Climate change begets global risks and conditions that threaten the lifestyles of the population through various means. As the planet warms from the excess of greenhouse gases in the atmosphere, temperatures also rise, which can bring about negative effects to all corners of the Earth. As such, New York is not exempt from the devastation of climate change. The biggest risks and threats New York faces are extreme heat and inland and coastal flooding, among others. The importance of climate change mitigation is underscored by these threats as they affect all people indiscriminately.
The duration of stagnant summer weather in New York has increased by as much as 11 days since 1973, while mosquito season duration has increased to 100 days, up from 70 days on average per year in the 1980s. “Danger days”, defined as days in which the heat index registers above 105 degrees, such as in cities like Buffalo, are projected to increase to 15 days by 2050, increasing from just 1 day in 2000. Over half a million people living in New York are especially vulnerable to the extreme heat that climate change may bring about, with New York currently averaging less than 5 danger days currently. Urban heat islands are also manifesting, as summer heat in the city is up to 20 degrees hotter than in nearby rural areas.
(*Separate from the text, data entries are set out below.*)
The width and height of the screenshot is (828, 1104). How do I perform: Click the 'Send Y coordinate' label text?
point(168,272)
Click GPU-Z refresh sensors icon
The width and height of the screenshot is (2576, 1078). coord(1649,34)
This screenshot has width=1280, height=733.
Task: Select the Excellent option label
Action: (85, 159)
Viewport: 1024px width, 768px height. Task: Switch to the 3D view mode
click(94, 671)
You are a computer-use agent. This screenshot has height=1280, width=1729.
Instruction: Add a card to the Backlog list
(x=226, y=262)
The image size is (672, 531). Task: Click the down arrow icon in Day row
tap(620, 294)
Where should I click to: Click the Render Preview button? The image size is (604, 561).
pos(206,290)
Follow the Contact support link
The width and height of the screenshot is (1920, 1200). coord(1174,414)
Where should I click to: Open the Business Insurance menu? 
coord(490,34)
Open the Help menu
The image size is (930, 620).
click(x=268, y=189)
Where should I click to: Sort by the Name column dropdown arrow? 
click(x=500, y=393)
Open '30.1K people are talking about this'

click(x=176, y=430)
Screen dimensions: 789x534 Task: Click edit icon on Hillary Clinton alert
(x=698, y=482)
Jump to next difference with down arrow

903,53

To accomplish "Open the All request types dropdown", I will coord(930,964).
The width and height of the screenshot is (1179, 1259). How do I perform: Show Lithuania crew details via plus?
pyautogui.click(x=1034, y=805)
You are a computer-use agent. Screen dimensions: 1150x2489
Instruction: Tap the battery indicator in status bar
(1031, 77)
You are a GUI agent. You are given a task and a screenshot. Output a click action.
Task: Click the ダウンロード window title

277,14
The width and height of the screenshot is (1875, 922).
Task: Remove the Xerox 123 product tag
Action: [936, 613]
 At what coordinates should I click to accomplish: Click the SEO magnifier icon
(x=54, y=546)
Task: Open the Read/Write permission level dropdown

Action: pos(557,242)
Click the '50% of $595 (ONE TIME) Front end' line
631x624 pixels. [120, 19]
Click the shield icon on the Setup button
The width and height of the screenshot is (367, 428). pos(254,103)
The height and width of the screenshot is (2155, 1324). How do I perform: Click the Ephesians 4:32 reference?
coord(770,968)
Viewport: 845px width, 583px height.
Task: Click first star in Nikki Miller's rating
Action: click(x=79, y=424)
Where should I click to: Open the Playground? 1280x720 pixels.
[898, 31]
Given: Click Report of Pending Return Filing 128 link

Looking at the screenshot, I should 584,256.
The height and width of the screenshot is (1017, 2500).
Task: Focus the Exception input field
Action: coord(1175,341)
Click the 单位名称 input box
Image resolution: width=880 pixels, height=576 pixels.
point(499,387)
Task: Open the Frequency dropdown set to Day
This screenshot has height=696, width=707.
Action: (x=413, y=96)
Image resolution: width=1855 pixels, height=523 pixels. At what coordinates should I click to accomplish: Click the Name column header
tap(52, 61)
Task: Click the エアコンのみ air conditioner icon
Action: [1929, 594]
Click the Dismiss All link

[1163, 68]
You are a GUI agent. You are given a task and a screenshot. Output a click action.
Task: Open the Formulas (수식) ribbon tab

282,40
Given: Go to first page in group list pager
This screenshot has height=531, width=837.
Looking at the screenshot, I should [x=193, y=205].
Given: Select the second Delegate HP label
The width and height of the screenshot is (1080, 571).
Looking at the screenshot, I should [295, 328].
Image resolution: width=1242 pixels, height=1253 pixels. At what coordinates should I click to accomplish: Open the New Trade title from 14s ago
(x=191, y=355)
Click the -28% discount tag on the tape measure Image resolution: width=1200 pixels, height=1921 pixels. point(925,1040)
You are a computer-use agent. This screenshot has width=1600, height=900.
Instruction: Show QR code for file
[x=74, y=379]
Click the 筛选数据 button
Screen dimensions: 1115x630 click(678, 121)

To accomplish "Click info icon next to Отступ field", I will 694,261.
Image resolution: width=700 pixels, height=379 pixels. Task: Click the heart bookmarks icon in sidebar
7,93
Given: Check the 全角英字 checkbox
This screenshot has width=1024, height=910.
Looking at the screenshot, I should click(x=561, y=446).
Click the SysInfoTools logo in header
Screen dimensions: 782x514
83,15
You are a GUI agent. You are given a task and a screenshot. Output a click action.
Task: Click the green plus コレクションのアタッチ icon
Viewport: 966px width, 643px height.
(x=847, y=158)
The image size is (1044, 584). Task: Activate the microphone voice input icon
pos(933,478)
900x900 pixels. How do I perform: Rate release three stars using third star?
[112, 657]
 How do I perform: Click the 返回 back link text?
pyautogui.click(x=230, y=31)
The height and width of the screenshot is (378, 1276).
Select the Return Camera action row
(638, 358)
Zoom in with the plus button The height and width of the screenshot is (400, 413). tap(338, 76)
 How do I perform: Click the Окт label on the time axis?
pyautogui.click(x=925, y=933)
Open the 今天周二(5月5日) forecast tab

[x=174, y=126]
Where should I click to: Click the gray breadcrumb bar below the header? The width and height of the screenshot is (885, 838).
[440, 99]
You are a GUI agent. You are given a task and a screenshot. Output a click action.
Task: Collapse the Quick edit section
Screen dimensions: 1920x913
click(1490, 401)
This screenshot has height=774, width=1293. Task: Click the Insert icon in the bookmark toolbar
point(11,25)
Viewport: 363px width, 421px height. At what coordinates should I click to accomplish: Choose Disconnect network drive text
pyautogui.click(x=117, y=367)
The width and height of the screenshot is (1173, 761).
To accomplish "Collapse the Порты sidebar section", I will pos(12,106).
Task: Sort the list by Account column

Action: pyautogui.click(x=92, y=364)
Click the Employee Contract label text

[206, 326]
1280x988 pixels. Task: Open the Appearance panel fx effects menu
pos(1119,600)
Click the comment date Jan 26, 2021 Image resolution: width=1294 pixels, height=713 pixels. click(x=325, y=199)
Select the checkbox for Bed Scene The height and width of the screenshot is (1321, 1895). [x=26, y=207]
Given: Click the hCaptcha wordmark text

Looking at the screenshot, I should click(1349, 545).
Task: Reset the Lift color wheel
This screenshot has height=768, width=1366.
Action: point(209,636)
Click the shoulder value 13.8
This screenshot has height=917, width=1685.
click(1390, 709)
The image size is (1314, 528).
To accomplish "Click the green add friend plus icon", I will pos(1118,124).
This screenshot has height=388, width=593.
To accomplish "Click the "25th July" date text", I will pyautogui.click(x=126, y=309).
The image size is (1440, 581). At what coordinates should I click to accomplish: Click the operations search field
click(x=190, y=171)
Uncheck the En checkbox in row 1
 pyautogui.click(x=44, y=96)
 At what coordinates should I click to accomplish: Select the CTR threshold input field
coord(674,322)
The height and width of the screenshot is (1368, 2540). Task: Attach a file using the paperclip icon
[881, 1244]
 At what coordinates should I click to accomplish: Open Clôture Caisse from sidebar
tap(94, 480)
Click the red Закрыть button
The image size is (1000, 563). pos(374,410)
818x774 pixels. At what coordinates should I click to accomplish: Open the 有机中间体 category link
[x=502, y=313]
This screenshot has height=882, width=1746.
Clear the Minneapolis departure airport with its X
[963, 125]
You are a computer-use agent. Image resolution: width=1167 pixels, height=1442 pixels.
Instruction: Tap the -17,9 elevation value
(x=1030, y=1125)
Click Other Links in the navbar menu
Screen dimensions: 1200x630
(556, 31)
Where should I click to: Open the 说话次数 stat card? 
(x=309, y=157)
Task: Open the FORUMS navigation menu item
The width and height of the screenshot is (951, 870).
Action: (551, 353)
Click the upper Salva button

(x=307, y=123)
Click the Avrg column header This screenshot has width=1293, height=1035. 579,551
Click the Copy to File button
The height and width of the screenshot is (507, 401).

Temperature averages are following suit, expected to increase by about one degree in the span of 30 years. By 2050, summer drought intensity is projected to more than double in New York, whereas rain precipitation will be more prevalent than snow in the winter.
Heavy precipitation frequencies are increasing throughout the country, although in New York, heavy downpours have increased by over 70% since 1958. Because over 240,000 people in New York live in areas at risk of inland flooding, this will prove problematic. Inland flooding percentages are expected to increase by 20% by 2050. Roughly 431,000 people in New York are alternatively at risk of coastal flooding with an additional 228,000 projected to be at risk by year 2050 due to sea-level rise. Interestingly enough, nearly 80% of total floods are caused by humans, revealing the severity of manmade disasters in this particular threat. Stronger and more frequent storms are persisting during the Atlantic hurricane season which directly affects flooding and other adverse conditions. For example, Hurricane Sandy caused nearly 11 billion gallons of sewage overflow in New York when it landed in 2012.
Sea-level rise also serves as a large threat in New York and has been a cause for concern for a long time. Sea-level rise attributed to climate change along the coast of New York City is estimated to rise from between 1 to 3 ½ feet by 2080, with storm surges increasing by as much as 15 feet. Due to this, widespread coastal flooding, along with other undesirable conditions and effects, are predicted to occur. By 2050, New York is expected to have 150 square miles in its 100-year coastal floodplain wherein the probability of experiencing a flood in a single year is greater than or equal to 1%. This is a 50% increase from New York’s current 100 square mile 100-year floodplain.
Climate change is an international issue that not only affects the current global population, but future generations as well. Several risks and threats around the world persist and will worsen due to climate change and will devastate the humankind’s way of life. New York specifically finds itself faced with many adverse problems, such as extreme heat, droughts, flooding, et al. Therefore, climate change mitigation efforts should be taken to effectively and efficiently combat the risks brought about as a result of this crisis.